Many species that colonise Shropshire do so across the warm, dry lowlands before spreading into hill country. A good example is the Firethorn Leaf-miner Phyllonorycter leucographella that arrived in the Severn valley in 2004 and had spread into the Shropshire hills at Church Stretton by 2011. The Cypress Tip Moth Argyresthia cupressella turned up first at Shifnal in 2013, rapidly followed by one at Church Stretton only ten days later. But two new arrivals in Shropshire were discovered first in our area, namely Psychoides filicivora at Little Stretton in 2010, and Cydia illutana that Graham trapped at Church Stretton this year. The potential for monitoring the arrival or spread of other micro-moths into hill country in the Stretton area is great.

And what of the Long Mynd itself? Our observations here have turned up some fascinating things. In the first place, we have found on the Mynd none of the more strictly north-western British micro-moths which reach their range limits in Shropshire. These are largely confined to the Stiperstones. Whether this finding adds anything to the debate about the relevant natures of these two ridges as “upland heath” in the strict botanical sense is unclear, but it is intriguing; it may support those who consider the Stiperstones to be “upland heath” but not the Long Mynd. The healthland moths found on the Mynd are those with wider national ranges, and they include Shropshire’s largest recorded populations of Acleris hyemana, Argyrotaenia ljungiana and Exapate congelatella and our only record to date of Aroga velocella. In 2005 Wildmoor Pool became the site of the rediscovery of Stigmella myrtillella, a leaf-miner on bilberry not found in Shropshire since 1889.

Further observations on the Mynd have helped us assess the effects of sheep-grazing on micro-moth populations. We have found a distinct contrast in population sizes of Rhopobota naevana, a bilberry-feeder, between areas which are heavily grazed and those that are lightly grazed, with a hundred-fold reduction or more where sheep regularly nibble bilberry plants; it appears that in doing so they destroy the eggs or larvae of the moth, which live on the shoot tips.

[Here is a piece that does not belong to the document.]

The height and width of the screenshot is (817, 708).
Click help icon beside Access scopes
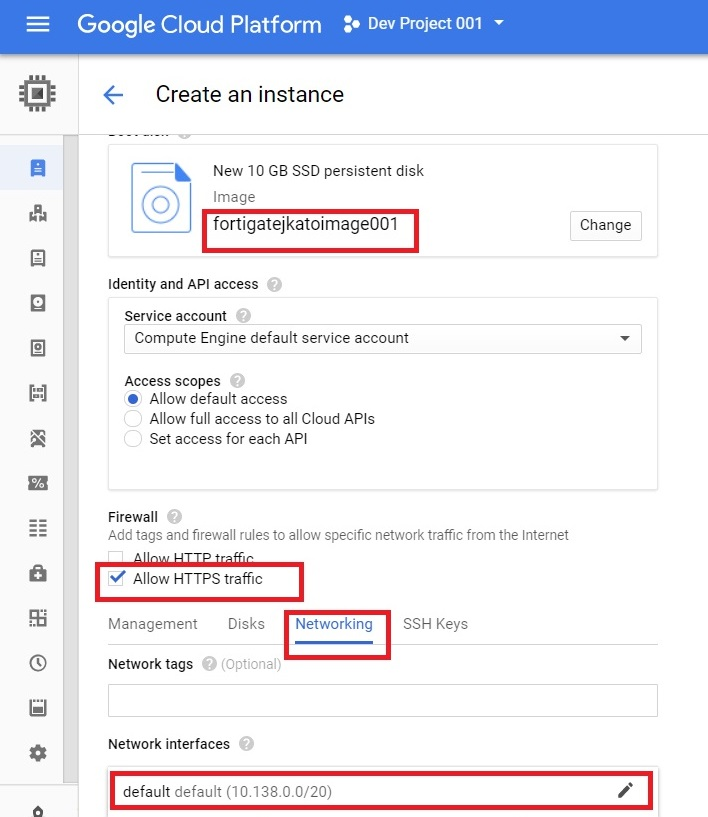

The grass-veneer Agriphila straminella, though numerous on Shropshire’s high-altitude heaths, clearly lives at highest density among grasses which are least palatable to sheep, notably mat-grass Nardus stricta and purple moor-grass Molinia caerulea.

On the summit plateau Pole Cottage, with its isolated shelterbelt of beech trees, affords good opportunities to study micro-moth adaptations to some of the more extreme climates that Shropshire can offer. The longhorn moth Adela reaumurella, whose dancing swarms of males are such a feature of lower altitudes on the Mynd, has a small population at Pole Cottage; so too does the nettle-tap Anthophila fabriciana and the leaf-miner on hawthorn Parornix anglicella. We cannot say as yet whether these are permanent colonies able to endure winters at this altitude, or whether they are temporarily established by adults coming from lower elevations; this is a study we have lined up for the future. Two leaf-miners on beech, Phyllonorycter maestingella and Stigmella tityrella, do appear to be permanently established at Pole Cottage, where their populations are distinctly larger on the lee side of the shelterbelt than on the exposed side. The Brown China-mark Elophila nymphaeata lives in the isolated pool next to Pole Cottage, where the aquatic habits of its larvae enable it to cope with the severe climate at that altitude.

This is just a brief summary of the micro-moths of the Long Mynd and the Strettons, the nature of the fauna found here and the factors that influence their distributions and populations. I hope it whets the reader’s appetite. There are now good resources, both books and websites, to help newcomers tackle the smaller moths, and this group is not the province of a handful of specialists that it may once have been. The Strettons and Long Mynd are an excellent area in which to carry out such studies, with much achieved here in the last few years and many possibilities for further investigations of these fascinating and beautiful creatures.